==== Dataset records

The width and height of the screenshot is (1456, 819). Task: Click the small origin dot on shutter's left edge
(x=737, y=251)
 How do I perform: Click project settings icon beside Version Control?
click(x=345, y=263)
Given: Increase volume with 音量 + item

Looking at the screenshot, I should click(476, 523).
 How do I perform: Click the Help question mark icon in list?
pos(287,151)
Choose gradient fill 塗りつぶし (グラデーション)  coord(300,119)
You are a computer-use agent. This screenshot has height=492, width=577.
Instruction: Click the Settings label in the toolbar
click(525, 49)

========

> Task
The records above should be set down again word for word.

> Written response
The width and height of the screenshot is (1456, 819). Task: Click the small origin dot on shutter's left edge
(x=737, y=251)
 How do I perform: Click project settings icon beside Version Control?
click(x=345, y=263)
Given: Increase volume with 音量 + item

Looking at the screenshot, I should click(476, 523).
 How do I perform: Click the Help question mark icon in list?
pos(287,151)
Choose gradient fill 塗りつぶし (グラデーション)  coord(300,119)
You are a computer-use agent. This screenshot has height=492, width=577.
Instruction: Click the Settings label in the toolbar
click(525, 49)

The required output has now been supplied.